**Short exercise**
Please copy out all of the records below word for word, changing nothing.

(Saved data entries)
== == ==

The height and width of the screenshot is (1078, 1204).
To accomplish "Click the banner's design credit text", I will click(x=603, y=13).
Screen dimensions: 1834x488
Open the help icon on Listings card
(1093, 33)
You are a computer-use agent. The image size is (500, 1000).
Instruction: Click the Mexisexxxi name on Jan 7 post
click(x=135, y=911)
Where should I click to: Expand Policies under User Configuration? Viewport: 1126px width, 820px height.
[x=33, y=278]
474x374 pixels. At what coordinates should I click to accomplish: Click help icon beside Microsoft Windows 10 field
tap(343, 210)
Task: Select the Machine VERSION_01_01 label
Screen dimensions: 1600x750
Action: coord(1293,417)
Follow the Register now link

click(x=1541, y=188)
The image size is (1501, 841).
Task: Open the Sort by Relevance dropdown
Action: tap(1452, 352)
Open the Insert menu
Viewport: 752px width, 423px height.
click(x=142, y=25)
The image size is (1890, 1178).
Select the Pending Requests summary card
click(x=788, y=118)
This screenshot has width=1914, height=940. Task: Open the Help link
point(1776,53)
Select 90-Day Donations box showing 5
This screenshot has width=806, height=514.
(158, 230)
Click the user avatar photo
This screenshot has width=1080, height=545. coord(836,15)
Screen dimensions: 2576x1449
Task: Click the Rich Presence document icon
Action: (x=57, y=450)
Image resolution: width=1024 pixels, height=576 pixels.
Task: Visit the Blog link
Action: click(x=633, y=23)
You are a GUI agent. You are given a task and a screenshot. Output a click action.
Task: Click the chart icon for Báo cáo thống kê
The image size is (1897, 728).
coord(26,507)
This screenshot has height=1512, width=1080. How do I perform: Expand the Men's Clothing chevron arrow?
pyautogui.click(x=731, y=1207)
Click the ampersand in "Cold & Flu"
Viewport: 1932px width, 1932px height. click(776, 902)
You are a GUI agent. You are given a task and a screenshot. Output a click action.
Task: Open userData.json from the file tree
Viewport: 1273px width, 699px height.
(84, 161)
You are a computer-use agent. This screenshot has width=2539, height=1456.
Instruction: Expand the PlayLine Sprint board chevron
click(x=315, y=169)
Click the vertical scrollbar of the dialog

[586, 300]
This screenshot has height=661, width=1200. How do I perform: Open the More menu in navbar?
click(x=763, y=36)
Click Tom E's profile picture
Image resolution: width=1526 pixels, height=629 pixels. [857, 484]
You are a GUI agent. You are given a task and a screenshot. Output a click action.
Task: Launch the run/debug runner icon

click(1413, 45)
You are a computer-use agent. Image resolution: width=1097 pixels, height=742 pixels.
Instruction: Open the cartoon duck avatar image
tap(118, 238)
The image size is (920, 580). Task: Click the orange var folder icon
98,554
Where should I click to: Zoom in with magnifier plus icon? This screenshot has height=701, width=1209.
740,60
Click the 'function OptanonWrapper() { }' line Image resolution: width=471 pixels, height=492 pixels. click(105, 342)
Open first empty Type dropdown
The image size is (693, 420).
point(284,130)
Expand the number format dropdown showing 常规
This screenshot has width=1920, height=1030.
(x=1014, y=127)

== == ==

**Task result**
The height and width of the screenshot is (1078, 1204).
To accomplish "Click the banner's design credit text", I will click(x=603, y=13).
Screen dimensions: 1834x488
Open the help icon on Listings card
(1093, 33)
You are a computer-use agent. The image size is (500, 1000).
Instruction: Click the Mexisexxxi name on Jan 7 post
click(x=135, y=911)
Where should I click to: Expand Policies under User Configuration? Viewport: 1126px width, 820px height.
[x=33, y=278]
474x374 pixels. At what coordinates should I click to accomplish: Click help icon beside Microsoft Windows 10 field
tap(343, 210)
Task: Select the Machine VERSION_01_01 label
Screen dimensions: 1600x750
Action: coord(1293,417)
Follow the Register now link

click(x=1541, y=188)
The image size is (1501, 841).
Task: Open the Sort by Relevance dropdown
Action: tap(1452, 352)
Open the Insert menu
Viewport: 752px width, 423px height.
click(x=142, y=25)
The image size is (1890, 1178).
Select the Pending Requests summary card
click(x=788, y=118)
This screenshot has width=1914, height=940. Task: Open the Help link
point(1776,53)
Select 90-Day Donations box showing 5
This screenshot has width=806, height=514.
(158, 230)
Click the user avatar photo
This screenshot has width=1080, height=545. coord(836,15)
Screen dimensions: 2576x1449
Task: Click the Rich Presence document icon
Action: (x=57, y=450)
Image resolution: width=1024 pixels, height=576 pixels.
Task: Visit the Blog link
Action: click(x=633, y=23)
You are a GUI agent. You are given a task and a screenshot. Output a click action.
Task: Click the chart icon for Báo cáo thống kê
The image size is (1897, 728).
coord(26,507)
This screenshot has height=1512, width=1080. How do I perform: Expand the Men's Clothing chevron arrow?
pyautogui.click(x=731, y=1207)
Click the ampersand in "Cold & Flu"
Viewport: 1932px width, 1932px height. click(776, 902)
You are a GUI agent. You are given a task and a screenshot. Output a click action.
Task: Open userData.json from the file tree
Viewport: 1273px width, 699px height.
(84, 161)
You are a computer-use agent. This screenshot has width=2539, height=1456.
Instruction: Expand the PlayLine Sprint board chevron
click(x=315, y=169)
Click the vertical scrollbar of the dialog

[586, 300]
This screenshot has height=661, width=1200. How do I perform: Open the More menu in navbar?
click(x=763, y=36)
Click Tom E's profile picture
Image resolution: width=1526 pixels, height=629 pixels. [857, 484]
You are a GUI agent. You are given a task and a screenshot. Output a click action.
Task: Launch the run/debug runner icon

click(1413, 45)
You are a computer-use agent. Image resolution: width=1097 pixels, height=742 pixels.
Instruction: Open the cartoon duck avatar image
tap(118, 238)
The image size is (920, 580). Task: Click the orange var folder icon
98,554
Where should I click to: Zoom in with magnifier plus icon? This screenshot has height=701, width=1209.
740,60
Click the 'function OptanonWrapper() { }' line Image resolution: width=471 pixels, height=492 pixels. click(105, 342)
Open first empty Type dropdown
The image size is (693, 420).
point(284,130)
Expand the number format dropdown showing 常规
This screenshot has width=1920, height=1030.
(x=1014, y=127)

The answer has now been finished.